══ Estratto della fonte

Il Myanmar va al voto
Domenica 8 novembre in Myanmar si terranno le elezioni parlamentari generali, per la seconda volta (la prima fu nel 2015) dal 2010, dopo lo scioglimento della giunta militare che era stata al potere fino a quel momento. La National League for Democracy (NLD), guidata da Aung San Suu Kyi e attualmente al governo, è considerata il partito favorito, soprattutto per la mancanza di un fronte di opposizione compatto in grado di raccogliere consensi su larga scala. Infatti, l’Union Solidarity and Development Party (USDP), il partito con più seggi in Parlamento dopo l’NLD, è strettamente legato con l’Esercito (Tatmadaw), e fatica ancora a rinnovare la propria immagine per ottenere il consenso di una buona porzione della popolazione ancora memore dell’esperienza della dittatura militare. D’altro canto, sono presenti svariati partiti minori, con un’affiliazione su base perlopiù locale, che difficilmente riuscirebbero a coalizzarsi per elaborare una proposta politica strutturata che controbilanci quella della National League for Democracy.

════

● Quesito:
Nel testo sulle elezioni in Myanmar, quale partito risulta strettamente legato all'Esercito (Tatmadaw)?

══ Dati forniti

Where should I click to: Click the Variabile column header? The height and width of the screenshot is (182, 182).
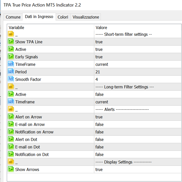[x=16, y=27]
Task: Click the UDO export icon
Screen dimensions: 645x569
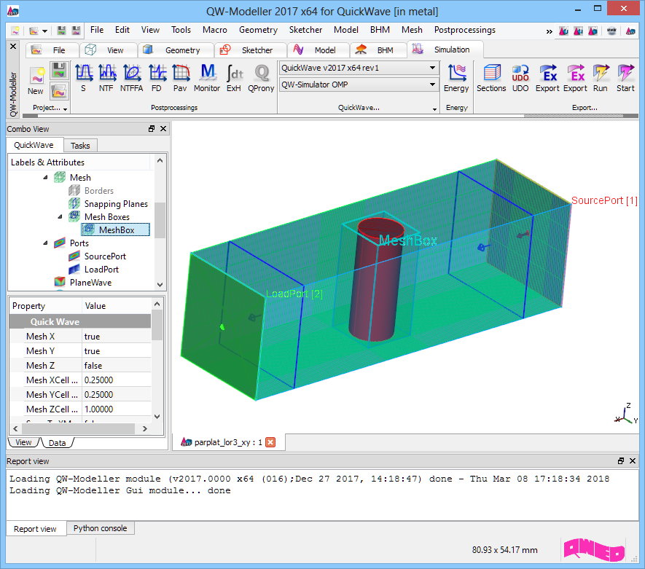Action: coord(520,77)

════

● Soluzione svolta:
L'Union Solidarity and Development Party (USDP).